# What is required
Return an exact copy of the lines from the one holding "Screen dimensions: 960x540" to the end of the data, including both the starting and final lines. Leave the pictures out.

# Data for analysis

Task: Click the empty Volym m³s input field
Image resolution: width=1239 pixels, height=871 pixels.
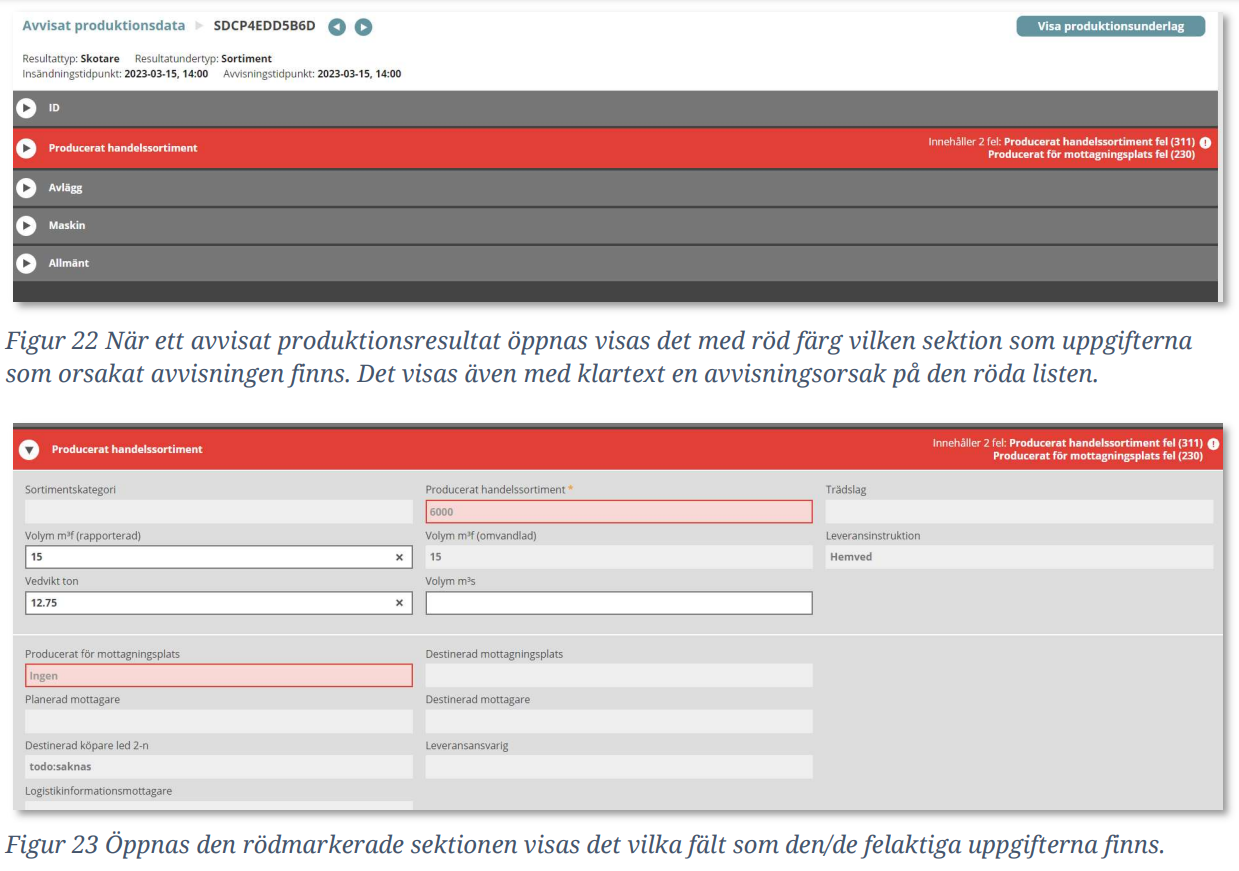Action: (618, 603)
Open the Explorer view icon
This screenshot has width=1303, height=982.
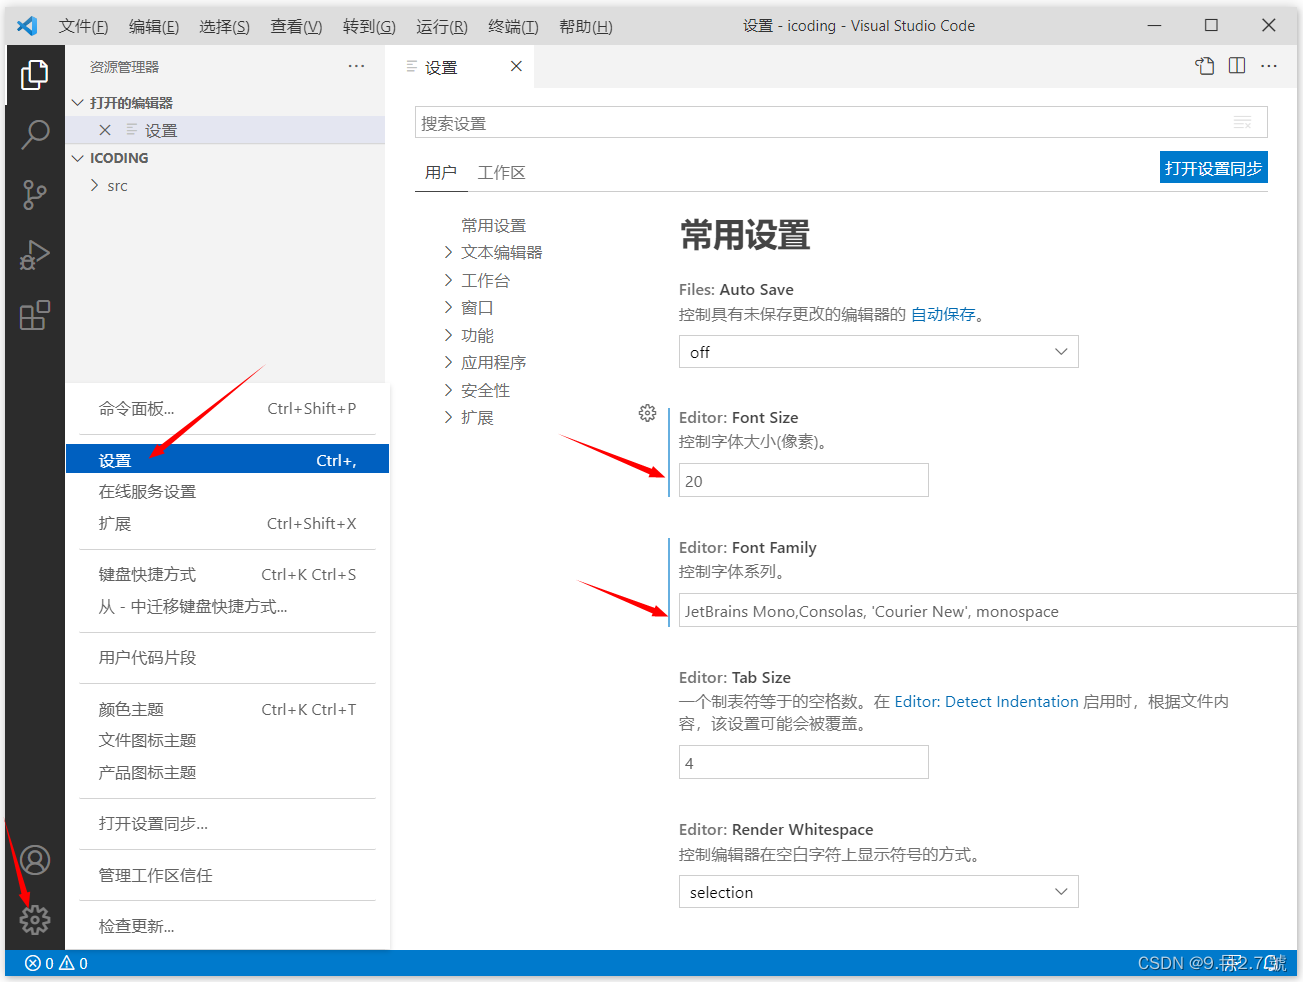coord(35,75)
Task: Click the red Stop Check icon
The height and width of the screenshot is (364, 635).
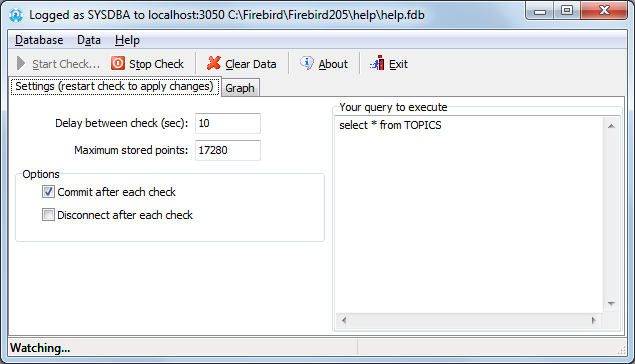Action: coord(118,63)
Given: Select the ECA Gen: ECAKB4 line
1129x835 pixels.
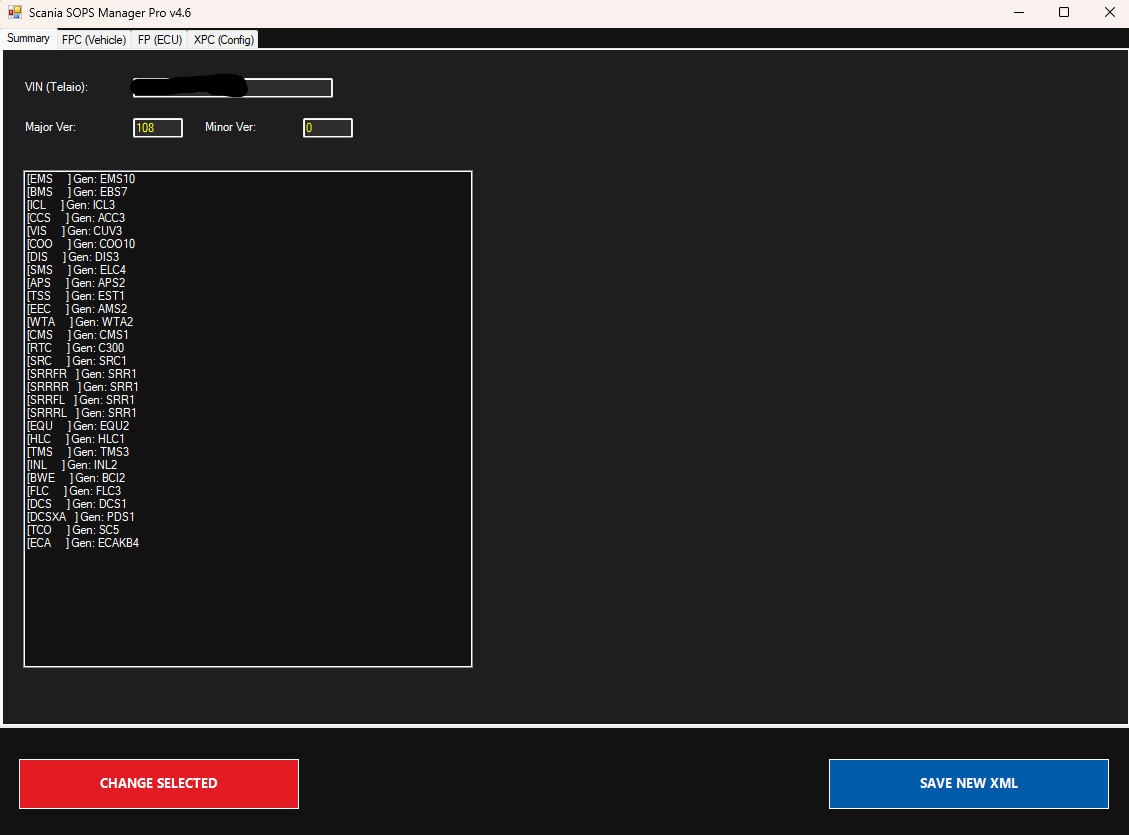Looking at the screenshot, I should pyautogui.click(x=83, y=543).
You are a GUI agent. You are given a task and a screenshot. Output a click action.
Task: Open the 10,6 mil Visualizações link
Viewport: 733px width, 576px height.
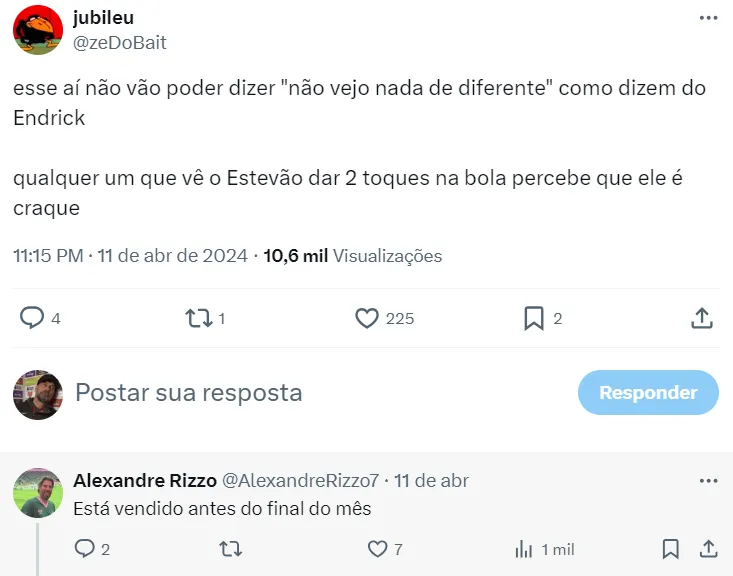point(352,256)
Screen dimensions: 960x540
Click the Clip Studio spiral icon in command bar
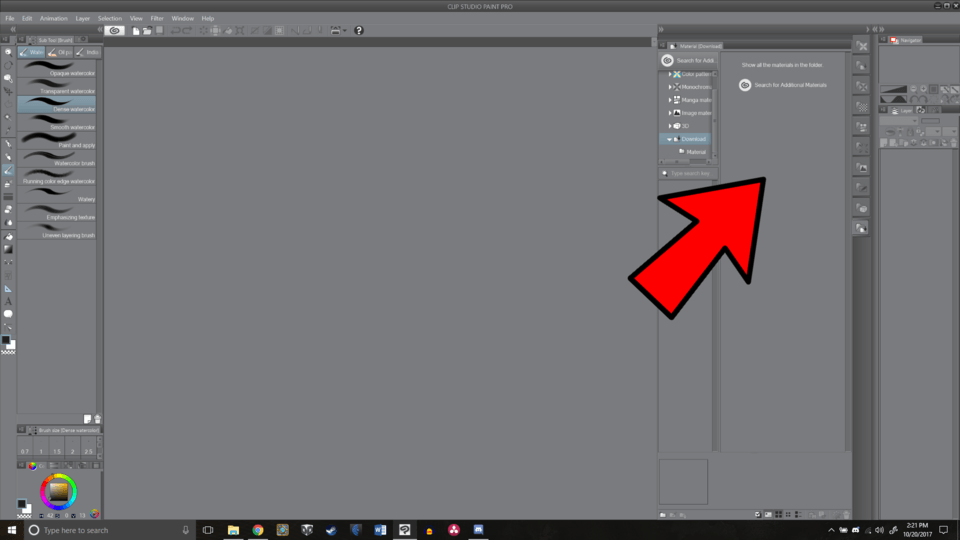click(x=115, y=31)
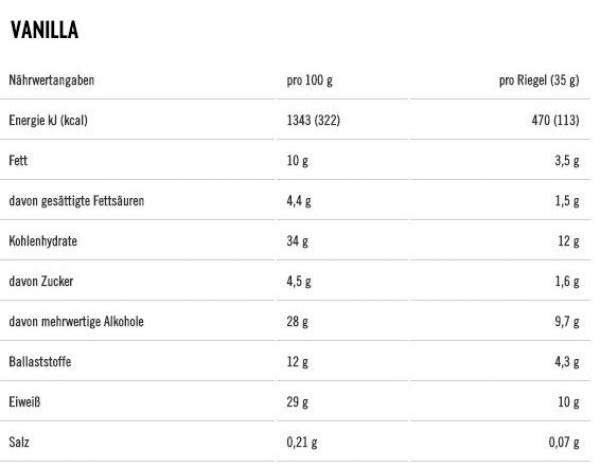Click the 'pro Riegel (35 g)' column header

click(539, 80)
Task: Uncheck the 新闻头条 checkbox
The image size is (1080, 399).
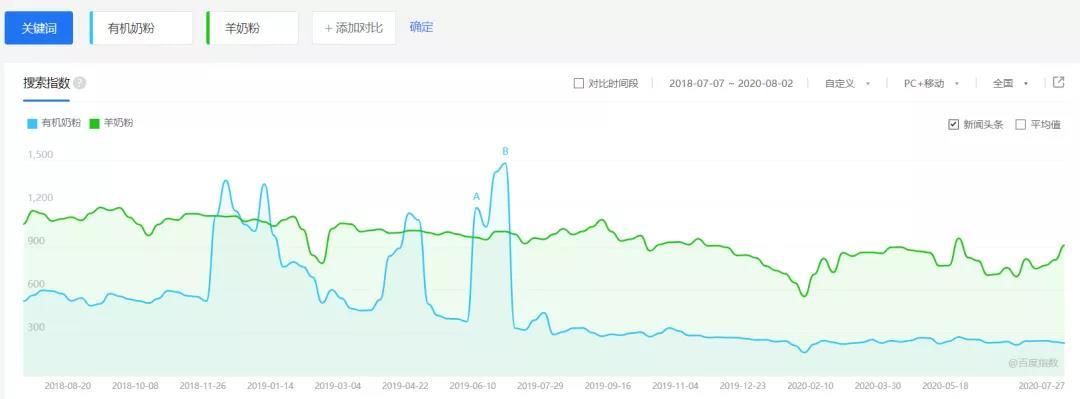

# Exercise solution
Screen dimensions: 960x540
Click the Clip Studio spiral icon in command bar
click(x=115, y=31)
Click the 'pro Riegel (35 g)' column header

click(539, 80)
Task: Uncheck the 新闻头条 checkbox
The image size is (1080, 399).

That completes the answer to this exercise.